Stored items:
********
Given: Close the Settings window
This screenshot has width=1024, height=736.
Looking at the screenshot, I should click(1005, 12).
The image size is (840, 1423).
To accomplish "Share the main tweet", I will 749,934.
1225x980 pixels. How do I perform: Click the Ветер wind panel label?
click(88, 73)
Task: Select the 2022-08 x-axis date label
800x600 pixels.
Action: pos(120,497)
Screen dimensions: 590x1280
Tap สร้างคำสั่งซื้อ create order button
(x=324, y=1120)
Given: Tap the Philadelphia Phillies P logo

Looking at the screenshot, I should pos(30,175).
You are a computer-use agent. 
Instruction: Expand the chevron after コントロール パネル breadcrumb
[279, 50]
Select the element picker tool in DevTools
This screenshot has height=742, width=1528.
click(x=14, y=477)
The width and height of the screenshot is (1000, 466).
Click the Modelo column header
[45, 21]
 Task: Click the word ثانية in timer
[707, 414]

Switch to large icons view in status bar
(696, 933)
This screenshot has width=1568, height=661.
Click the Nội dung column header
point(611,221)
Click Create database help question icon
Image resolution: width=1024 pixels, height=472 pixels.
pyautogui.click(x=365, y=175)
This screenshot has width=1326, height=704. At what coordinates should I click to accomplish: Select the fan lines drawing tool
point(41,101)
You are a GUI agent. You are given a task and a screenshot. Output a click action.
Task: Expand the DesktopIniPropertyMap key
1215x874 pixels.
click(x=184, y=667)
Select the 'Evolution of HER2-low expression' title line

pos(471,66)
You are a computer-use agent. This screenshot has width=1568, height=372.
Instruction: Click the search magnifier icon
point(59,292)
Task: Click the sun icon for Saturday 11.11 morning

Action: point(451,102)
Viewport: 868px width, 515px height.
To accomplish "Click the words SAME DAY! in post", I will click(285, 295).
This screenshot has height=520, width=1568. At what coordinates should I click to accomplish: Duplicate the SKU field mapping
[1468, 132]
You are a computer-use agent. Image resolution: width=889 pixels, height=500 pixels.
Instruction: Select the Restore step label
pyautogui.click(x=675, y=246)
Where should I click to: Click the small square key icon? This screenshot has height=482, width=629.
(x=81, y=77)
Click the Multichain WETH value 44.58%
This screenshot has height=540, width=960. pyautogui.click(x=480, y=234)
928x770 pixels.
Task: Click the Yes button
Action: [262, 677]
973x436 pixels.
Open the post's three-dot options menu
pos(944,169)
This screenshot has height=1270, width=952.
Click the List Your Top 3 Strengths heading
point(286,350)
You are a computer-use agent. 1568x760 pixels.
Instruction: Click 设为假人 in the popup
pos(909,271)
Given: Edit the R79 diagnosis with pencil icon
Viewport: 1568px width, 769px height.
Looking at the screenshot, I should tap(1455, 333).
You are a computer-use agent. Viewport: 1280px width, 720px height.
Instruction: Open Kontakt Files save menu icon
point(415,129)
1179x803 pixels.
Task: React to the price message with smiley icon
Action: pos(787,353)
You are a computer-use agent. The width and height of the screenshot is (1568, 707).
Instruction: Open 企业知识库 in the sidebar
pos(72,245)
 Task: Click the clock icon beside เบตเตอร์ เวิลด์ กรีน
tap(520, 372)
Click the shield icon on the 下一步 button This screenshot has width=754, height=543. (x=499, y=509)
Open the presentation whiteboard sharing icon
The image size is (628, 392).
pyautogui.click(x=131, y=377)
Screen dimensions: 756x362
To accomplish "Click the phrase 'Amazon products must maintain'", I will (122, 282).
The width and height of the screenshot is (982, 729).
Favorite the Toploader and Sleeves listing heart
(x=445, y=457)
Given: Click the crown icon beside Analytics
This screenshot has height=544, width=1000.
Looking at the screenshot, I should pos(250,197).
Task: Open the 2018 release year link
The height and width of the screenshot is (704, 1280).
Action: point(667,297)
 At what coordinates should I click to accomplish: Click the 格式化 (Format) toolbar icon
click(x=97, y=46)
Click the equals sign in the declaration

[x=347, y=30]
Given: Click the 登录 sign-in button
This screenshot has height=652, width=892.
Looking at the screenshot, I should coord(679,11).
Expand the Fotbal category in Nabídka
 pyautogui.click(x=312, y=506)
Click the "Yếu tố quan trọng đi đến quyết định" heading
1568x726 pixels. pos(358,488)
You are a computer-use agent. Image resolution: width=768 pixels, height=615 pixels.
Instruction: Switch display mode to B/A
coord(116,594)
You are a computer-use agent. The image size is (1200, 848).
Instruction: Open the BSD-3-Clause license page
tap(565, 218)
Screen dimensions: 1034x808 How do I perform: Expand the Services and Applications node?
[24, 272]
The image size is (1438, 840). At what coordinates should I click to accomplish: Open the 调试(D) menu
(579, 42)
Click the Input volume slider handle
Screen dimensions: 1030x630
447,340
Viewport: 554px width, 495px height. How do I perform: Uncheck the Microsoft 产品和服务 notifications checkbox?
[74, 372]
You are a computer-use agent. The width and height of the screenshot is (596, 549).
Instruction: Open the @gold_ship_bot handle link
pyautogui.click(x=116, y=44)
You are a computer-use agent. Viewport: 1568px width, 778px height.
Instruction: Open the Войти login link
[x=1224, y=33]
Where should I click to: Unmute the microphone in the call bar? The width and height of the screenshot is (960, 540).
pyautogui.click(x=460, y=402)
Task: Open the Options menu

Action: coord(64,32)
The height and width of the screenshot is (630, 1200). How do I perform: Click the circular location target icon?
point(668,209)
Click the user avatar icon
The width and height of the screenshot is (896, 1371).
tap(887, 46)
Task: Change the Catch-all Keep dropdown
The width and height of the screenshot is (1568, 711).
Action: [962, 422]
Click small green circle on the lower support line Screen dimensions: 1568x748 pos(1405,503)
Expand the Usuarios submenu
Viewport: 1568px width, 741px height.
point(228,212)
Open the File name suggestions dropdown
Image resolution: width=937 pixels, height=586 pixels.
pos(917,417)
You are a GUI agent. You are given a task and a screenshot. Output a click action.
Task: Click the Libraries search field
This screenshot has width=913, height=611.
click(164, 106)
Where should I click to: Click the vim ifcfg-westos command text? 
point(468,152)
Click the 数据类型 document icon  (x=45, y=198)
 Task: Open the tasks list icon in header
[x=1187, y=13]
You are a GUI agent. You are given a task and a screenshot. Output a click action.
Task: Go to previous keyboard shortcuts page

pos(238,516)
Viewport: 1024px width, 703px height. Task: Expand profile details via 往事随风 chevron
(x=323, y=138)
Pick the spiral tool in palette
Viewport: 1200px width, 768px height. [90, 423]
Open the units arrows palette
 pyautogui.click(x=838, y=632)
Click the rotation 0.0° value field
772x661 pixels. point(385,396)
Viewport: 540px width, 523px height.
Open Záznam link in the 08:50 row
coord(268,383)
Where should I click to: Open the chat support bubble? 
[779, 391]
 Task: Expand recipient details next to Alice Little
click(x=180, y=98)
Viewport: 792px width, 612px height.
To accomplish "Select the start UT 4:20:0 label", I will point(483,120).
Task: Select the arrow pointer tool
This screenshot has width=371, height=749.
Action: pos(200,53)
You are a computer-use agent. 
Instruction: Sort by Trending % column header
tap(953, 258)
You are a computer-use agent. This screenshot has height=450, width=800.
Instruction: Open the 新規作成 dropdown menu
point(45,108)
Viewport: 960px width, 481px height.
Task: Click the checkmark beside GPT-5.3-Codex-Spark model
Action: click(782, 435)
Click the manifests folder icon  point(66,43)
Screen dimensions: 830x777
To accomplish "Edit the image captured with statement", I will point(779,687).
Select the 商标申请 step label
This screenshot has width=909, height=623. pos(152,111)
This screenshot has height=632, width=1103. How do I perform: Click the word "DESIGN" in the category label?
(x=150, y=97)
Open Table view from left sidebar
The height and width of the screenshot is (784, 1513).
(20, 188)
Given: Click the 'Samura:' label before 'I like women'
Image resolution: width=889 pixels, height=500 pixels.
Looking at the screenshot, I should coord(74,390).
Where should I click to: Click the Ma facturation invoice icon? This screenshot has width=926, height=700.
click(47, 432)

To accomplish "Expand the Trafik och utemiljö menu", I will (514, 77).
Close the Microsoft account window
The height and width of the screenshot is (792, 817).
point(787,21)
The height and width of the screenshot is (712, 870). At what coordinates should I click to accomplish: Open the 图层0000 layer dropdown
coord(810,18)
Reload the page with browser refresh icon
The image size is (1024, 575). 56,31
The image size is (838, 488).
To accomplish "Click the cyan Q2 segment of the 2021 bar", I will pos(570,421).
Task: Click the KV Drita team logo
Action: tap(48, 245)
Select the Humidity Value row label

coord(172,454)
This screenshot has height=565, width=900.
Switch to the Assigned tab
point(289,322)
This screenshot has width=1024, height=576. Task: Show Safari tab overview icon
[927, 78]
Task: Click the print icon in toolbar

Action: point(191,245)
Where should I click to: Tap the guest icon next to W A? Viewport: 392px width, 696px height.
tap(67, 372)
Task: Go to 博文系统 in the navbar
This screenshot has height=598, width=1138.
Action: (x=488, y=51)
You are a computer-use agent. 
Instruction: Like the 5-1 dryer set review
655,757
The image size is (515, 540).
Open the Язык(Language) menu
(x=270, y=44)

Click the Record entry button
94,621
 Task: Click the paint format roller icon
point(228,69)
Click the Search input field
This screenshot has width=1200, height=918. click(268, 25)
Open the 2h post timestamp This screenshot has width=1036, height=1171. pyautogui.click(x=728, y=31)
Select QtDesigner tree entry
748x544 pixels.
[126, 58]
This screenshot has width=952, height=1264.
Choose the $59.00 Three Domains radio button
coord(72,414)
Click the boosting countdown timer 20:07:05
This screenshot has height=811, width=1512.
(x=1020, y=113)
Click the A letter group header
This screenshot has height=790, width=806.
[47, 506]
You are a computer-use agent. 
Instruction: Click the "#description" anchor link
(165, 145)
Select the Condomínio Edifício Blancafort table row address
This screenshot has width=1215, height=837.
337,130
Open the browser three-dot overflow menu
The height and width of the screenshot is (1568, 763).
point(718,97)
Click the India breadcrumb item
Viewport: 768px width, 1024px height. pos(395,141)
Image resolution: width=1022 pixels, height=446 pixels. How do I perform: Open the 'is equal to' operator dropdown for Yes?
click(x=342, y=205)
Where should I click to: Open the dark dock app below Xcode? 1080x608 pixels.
********
§ **Your assignment**
Taking the records above, retype every line from the one with "Open Záznam link in the 08:50 row" down to the one with "Task: Select the arrow pointer tool", exactly and with nothing else.

§ **Answer space**
Open Záznam link in the 08:50 row
coord(268,383)
Where should I click to: Open the chat support bubble? 
[779, 391]
 Task: Expand recipient details next to Alice Little
click(x=180, y=98)
Viewport: 792px width, 612px height.
To accomplish "Select the start UT 4:20:0 label", I will point(483,120).
Task: Select the arrow pointer tool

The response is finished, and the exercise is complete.